Once he recovers, he returns to the ranch to kill Greta for her money before she is seen alive, but she is not there. Going to her favorite spot, a cliff by a waterfall, he finds at the top the goodbye note he left for her and discovers her body at the bottom. He dumps her corpse in the dark pool below the falls.

Depressed but now rich, Larry tours South America and the Caribbean, unsuccessfully trying to cheer himself up. In Jamaica, he runs into Janice. He persuades her to reconcile, and they return to Los Angeles. Later, arriving early to meet her at her hotel, he sees Trenton go into her room. Eavesdropping, he learns that Trenton is concerned about Verna's disappearance and has enticed Janice to help bring Larry home.

Ultimately, Trenton calls in the police. They find Greta's decomposed body, but assume it is Verna's. The local storekeeper is a witness to Larry and Verna driving away together, the last time she was seen. The police theorize that Larry killed her because she was blackmailing him.

While the jury deliberates, Larry is visited by Janice, whose love for him has revived. He says he knows he has no chance of acquittal, and has passed judgment on himself. Back in court, as the verdict begins to be read, Larry rushes to an open window, but before he can jump, he is shot dead by the courtroom guard.

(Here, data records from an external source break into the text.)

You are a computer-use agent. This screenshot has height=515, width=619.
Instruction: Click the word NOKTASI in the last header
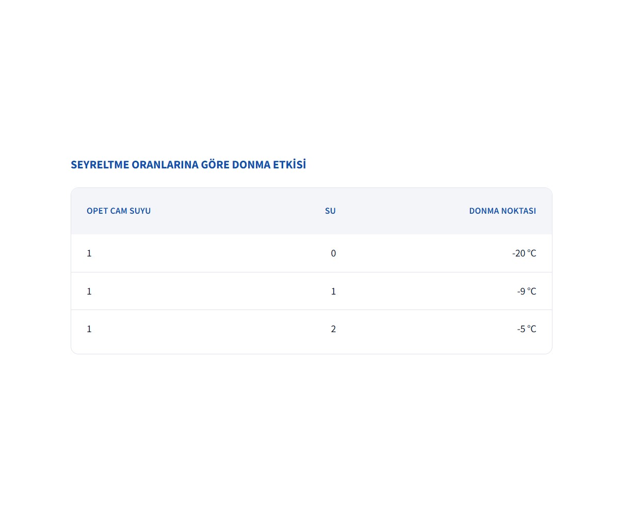click(x=518, y=211)
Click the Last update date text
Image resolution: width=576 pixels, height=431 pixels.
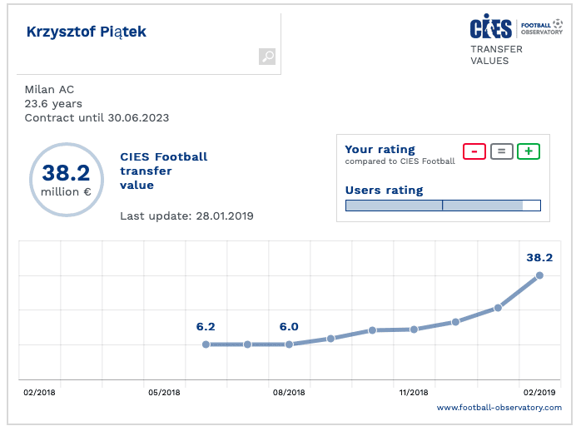(186, 216)
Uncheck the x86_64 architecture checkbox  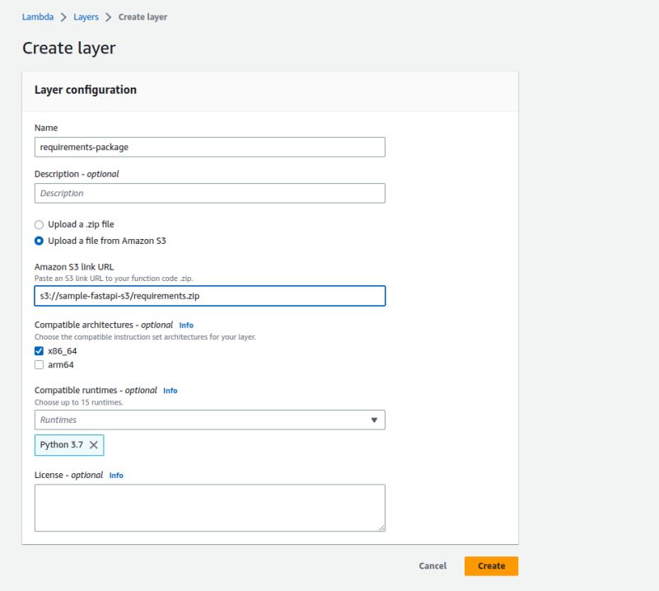[39, 350]
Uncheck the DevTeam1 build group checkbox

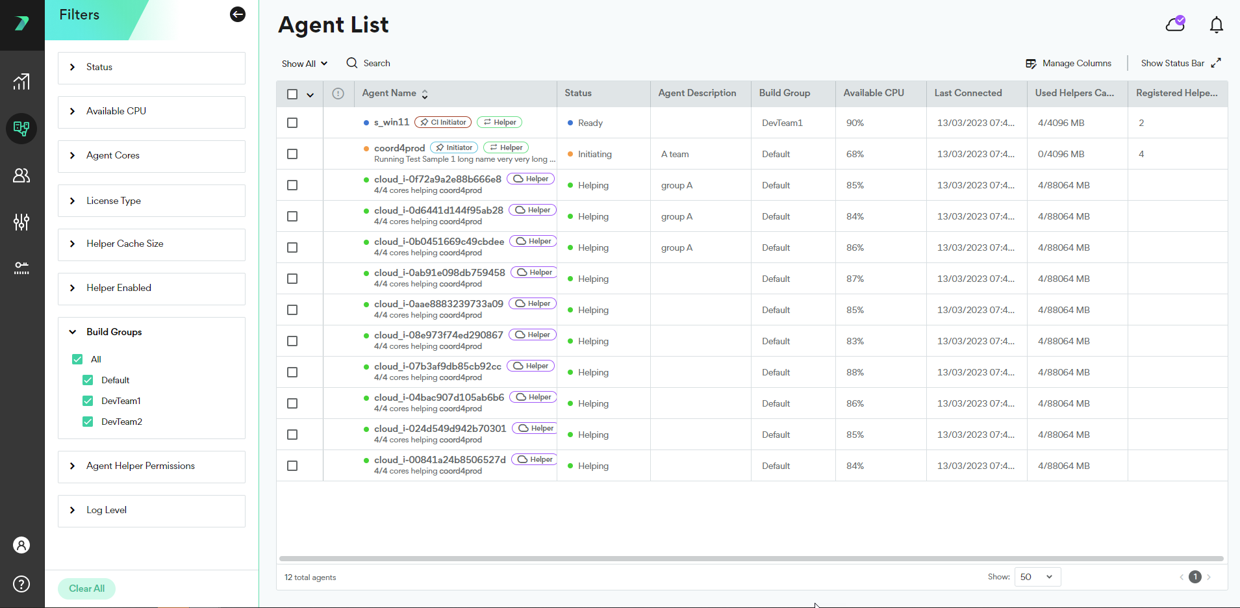pos(88,401)
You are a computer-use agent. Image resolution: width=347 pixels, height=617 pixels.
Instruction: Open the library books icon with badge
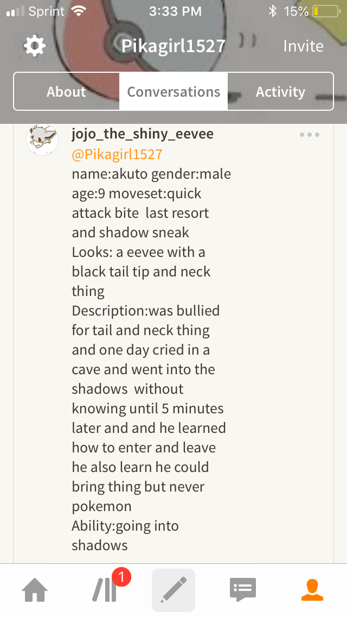[x=105, y=590]
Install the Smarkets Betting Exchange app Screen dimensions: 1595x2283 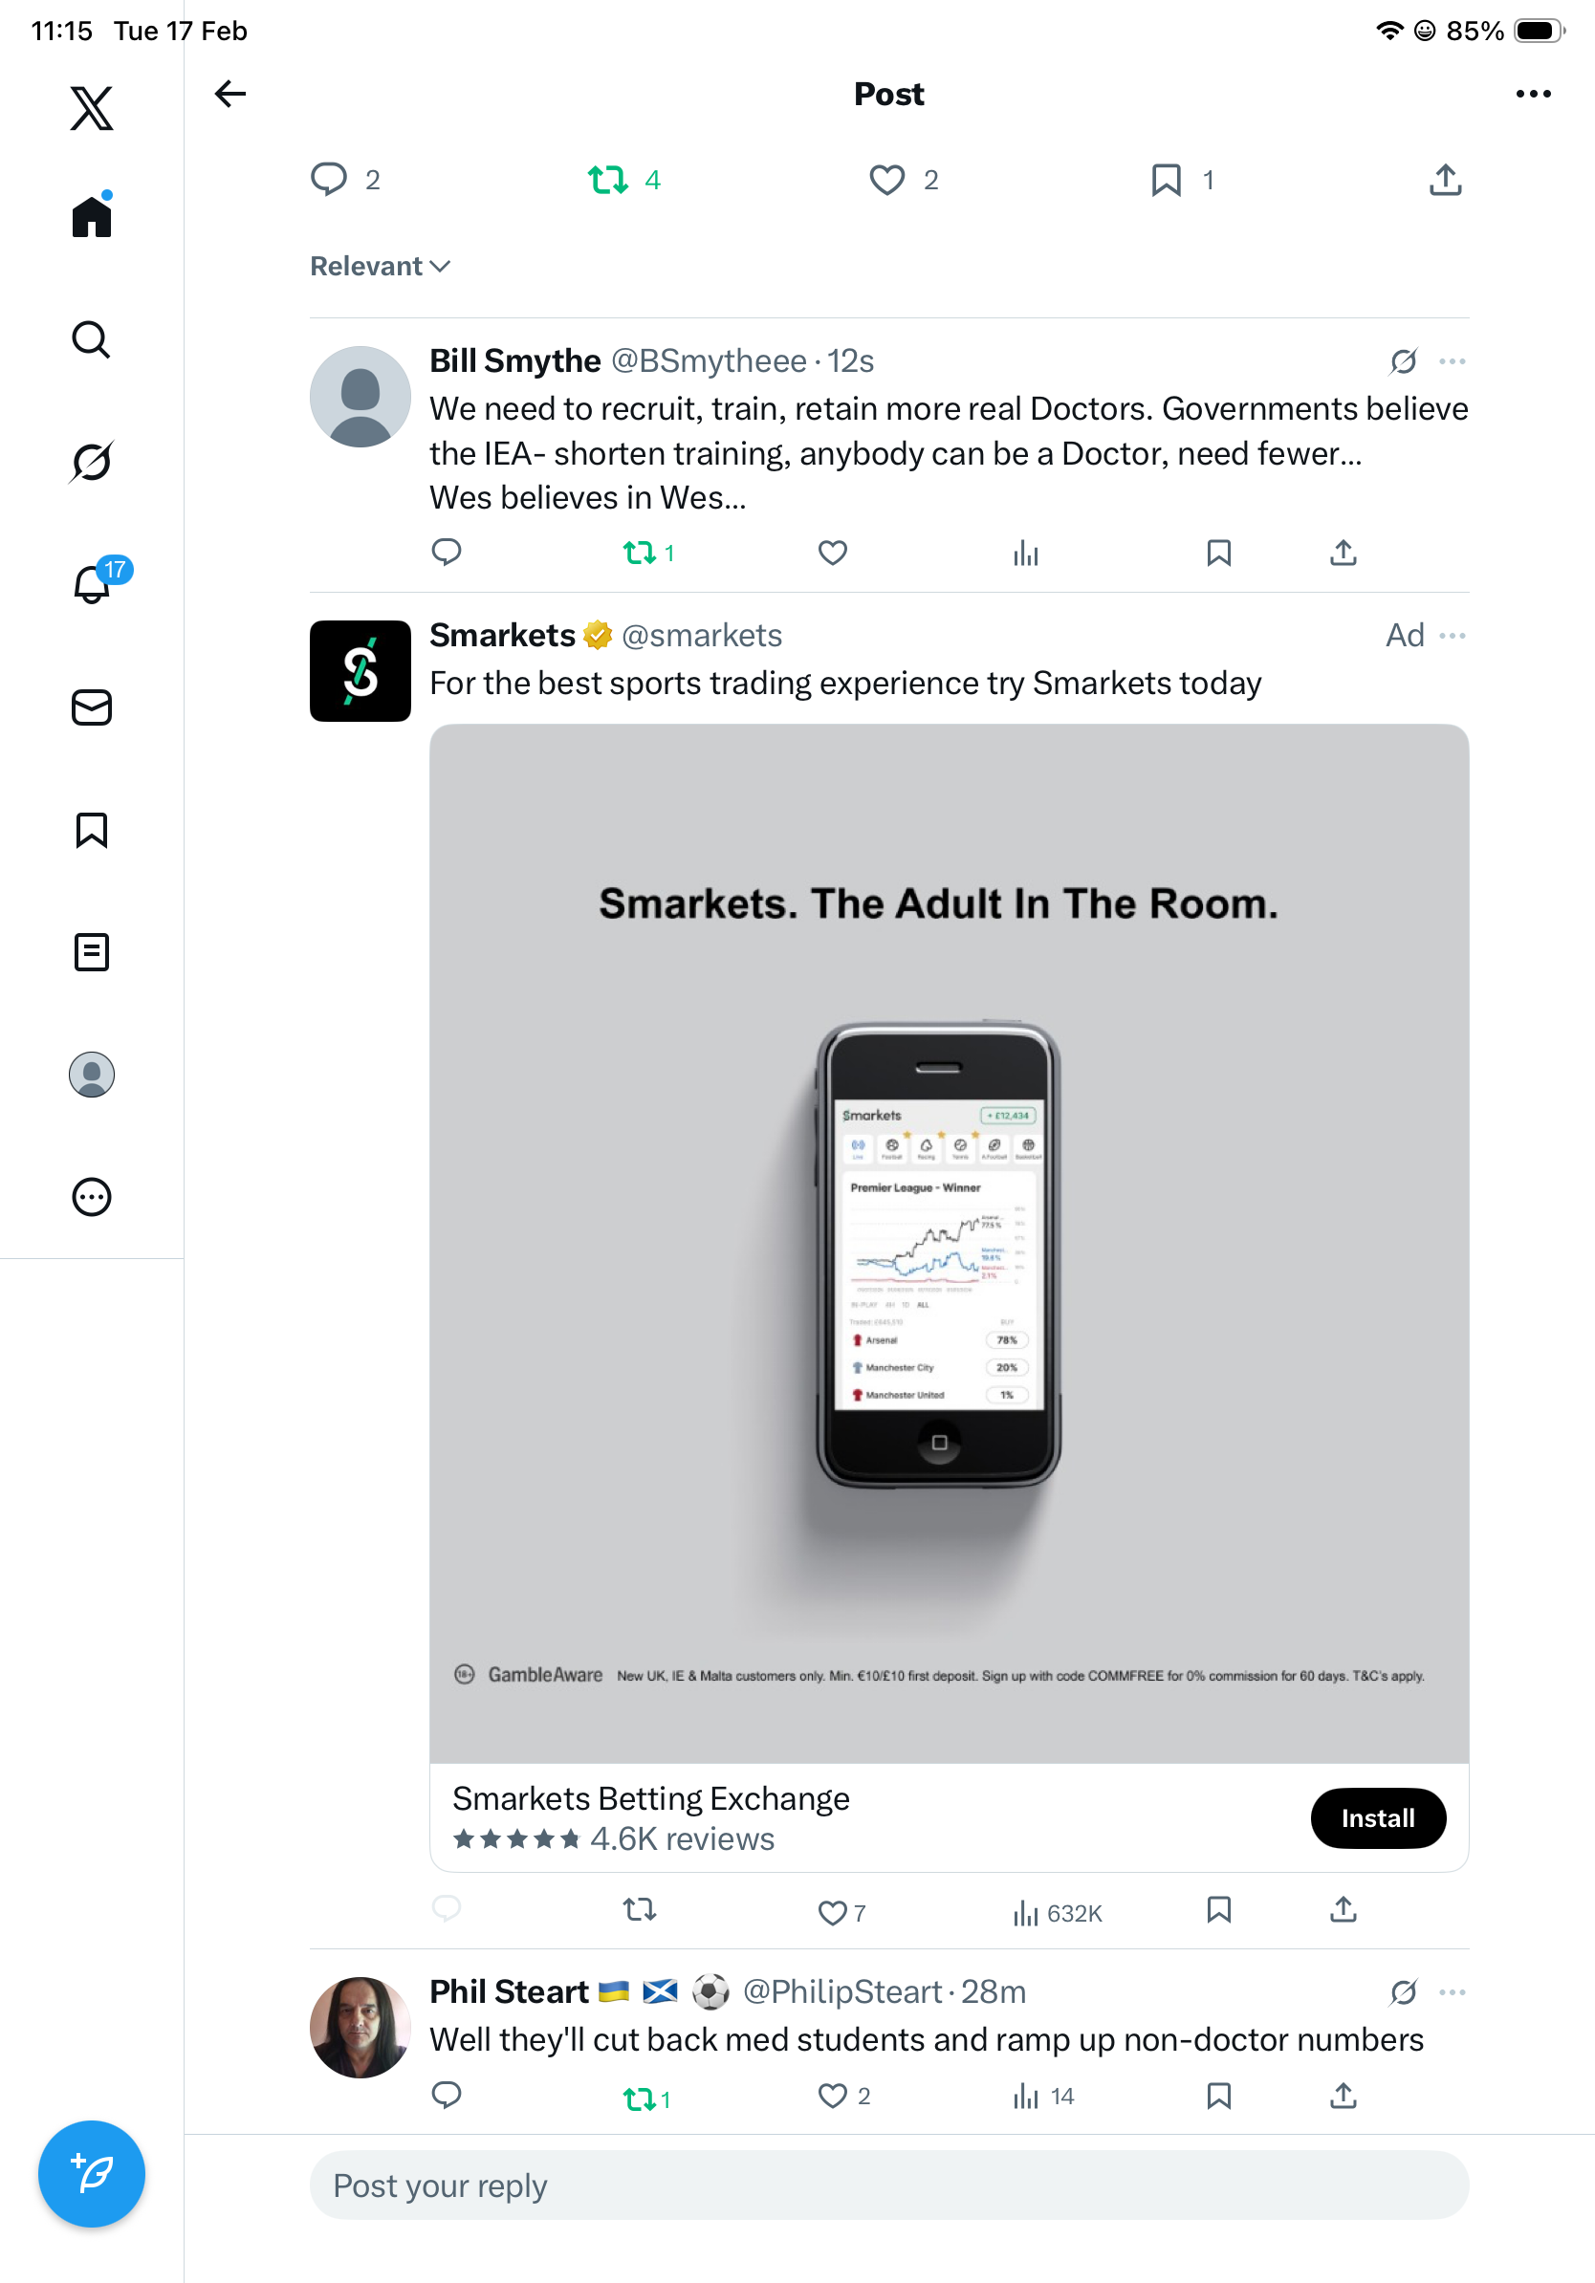tap(1377, 1818)
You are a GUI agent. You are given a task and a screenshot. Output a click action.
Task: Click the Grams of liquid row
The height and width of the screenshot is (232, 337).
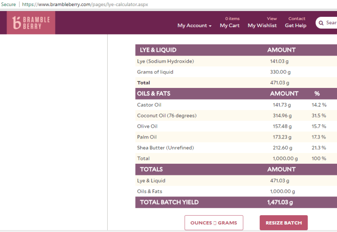(x=155, y=72)
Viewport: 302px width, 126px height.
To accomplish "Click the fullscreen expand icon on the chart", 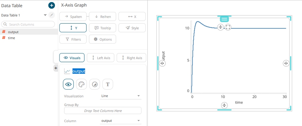I will tap(228, 27).
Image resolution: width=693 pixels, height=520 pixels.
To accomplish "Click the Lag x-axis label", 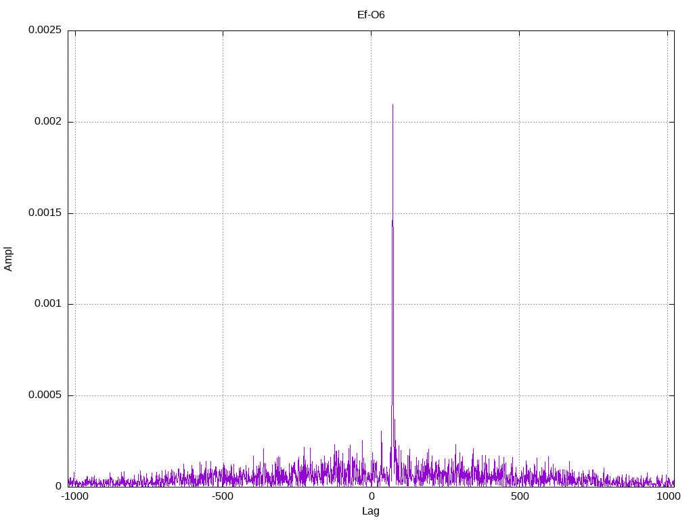I will click(x=371, y=511).
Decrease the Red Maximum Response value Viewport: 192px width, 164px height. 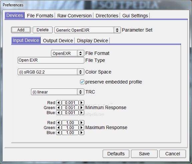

The verdict is then read: Not guilty.

Cast

Reception
Dennis Schwartz, in a 2003 review of the film, called the film, "An outstanding film noir melodrama whose adultery tale is much in the same nature as a Hitchcock mystery or James M. Cain's gritty Double Indemnity."

Ted Shen, reviewing the film for the Chicago Reader, also compares the film to Cain's writing and praises the acting, and wrote, "Cast against type, Young manages to be both creepy and sympathetic. Actor-turned-director Irving Pichel gets hard-boiled performances from a solid cast."

Critic Steve Press wrote, "The flashback structure of this suspenseful film noir effectively creates a foreboding tension that mounts to a powerful final scene."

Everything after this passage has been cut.